Precauciones de seguridad para tus contraseñas en tiempos de Coronavirus



Con la pandemia mundial del COVID-19 han aumentado de forma notable los ciberataques, tanto a particulares como a empresas e instituciones. En los últimos días hemos conocido centenares de casos de robos de cuentas de plataformas como Spotify o Netflix, entre otras muchas. Por ello, resulta de vital importancia tomar una serie de precauciones de seguridad para proteger las contraseñas.

 

 

No hay que olvidar que la contraseña es el elemento principal que previene a los usuarios de sufrir un robo.

¿Cómo debe ser la contraseña?

Lo primero es establecer una contraseña segura, es decir, que sea larga y mezcle símbolos. Por lo tanto, evita claves que respondan a datos personales, como por ejemplo tu fecha de nacimiento, y otros clásicos como QWERTY o 12345. Además, la longitud es clave. Una palabra de apenas seis caracteres, sin números ni símbolos especiales, se puede descifrar en apenas unos minutos.

La longitud de una contraseña segura debería estar entre los 10 y los 12 caracteres, mezclando letras (minúsculas y mayúsculas), números y símbolos. Por ejemplo: arT5@*021Rw3!. ¿Sabes cuánto tardaría un ciberdelincuente en hacerse con esta contraseña? 15 millones de milenios, nada más y nada menos.

Gestor de contraseñas

Uno de los principales motivos por los que los usuarios apuestan por contraseñas sencillas y cortas es que de otra forma les resultaría del todo imposible acordarse de ellas. Aquí es donde entran en juego los gestores de contraseñas. Son una especie de caja fuerte en la que guardar todas las claves. Por supuesto, para acceder a ellas necesitas una contraseña. Pero sólo tienes que recordar esa clave, no la de todas tus plataformas y servicios online.
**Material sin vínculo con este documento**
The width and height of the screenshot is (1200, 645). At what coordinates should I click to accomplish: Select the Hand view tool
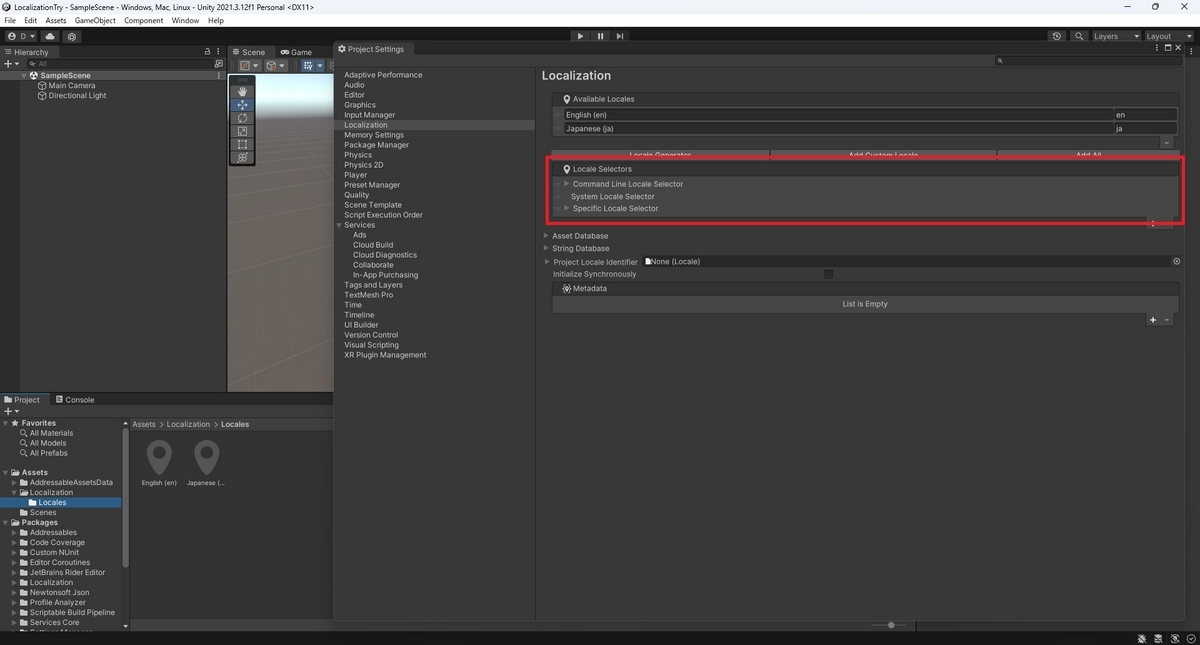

Es importante que confíes en un gestor de contraseñas de confianza y calidad, como LastPass, uno de los más populares del mercado.

Renovar contraseñas

No es suficiente con crear contraseñas que se ajusten a los requisitos de seguridad. También es muy recomendable renovarlas con cierta frecuencia, una o dos veces al año.

 

¡Cuidado con el pishing!

El pishing es la técnica preferida por los hackers para hacerse con la cuenta o con los datos personales de los usuarios. En este caso, aunque tengas la contraseña más segura del mundo, los ciberlincuentes ni siquiera tienen que descifrarla, sino que eres tú quien se la das. Te explicamos en qué consiste.

¿En qué consiste?

Los hackers te envían un correo electrónico suplantando la identidad de, por ejemplo, Netflix. Te indican que por una serie de cambios en la política de la compañía debes aceptar las condiciones. En el e-mail aparece adjunto un link. Cuando haces clic, te lleva a la que supuestamente es la página de Netflix. Introduces tu usuario y contraseña, y… ¡Ya se han hecho con tus datos!
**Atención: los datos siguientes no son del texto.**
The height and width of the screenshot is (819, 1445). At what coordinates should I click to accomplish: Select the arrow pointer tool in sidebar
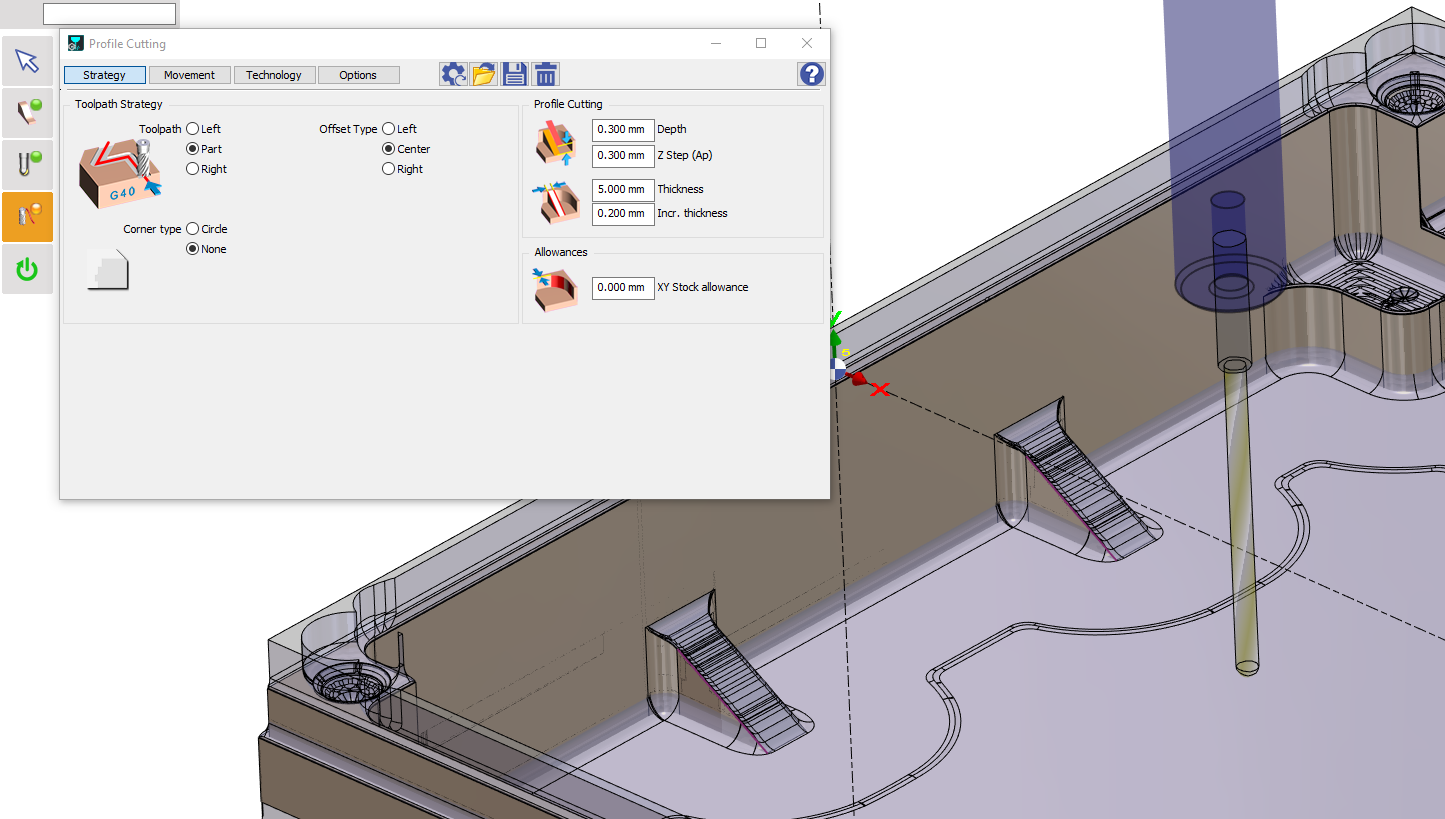pyautogui.click(x=27, y=61)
Es importante fijarse bien en este tipo de estafas online, porque en el propio e-mail como en la página siempre hay detalles que hacen sospechar. Siguiendo el ejemplo anterior, la página puede ser www.neflix.com en vez de www.netflix.com.

También hay quienes lo hacen para robar los datos de la tarjeta de crédito. Hace sólo unos meses circuló una estafa en la que los ciberlincuentes enviaban un SMS a sus víctimas indicándoles que tenían un paquete de Correos en camino y debían abonar 2,21 euros para el pago de aduanas. Cuando los usuarios realizaban el supuesto pago, se hacían con todos sus datos

Si quieres navegar seguro por Internet, lo primero y más importante es establecer unas contraseñas seguras en todas tus plataformas. Y, por supuesto, presta mucha atención a cualquier e-mail o SMS sospechoso, en el que se te solicite información personal.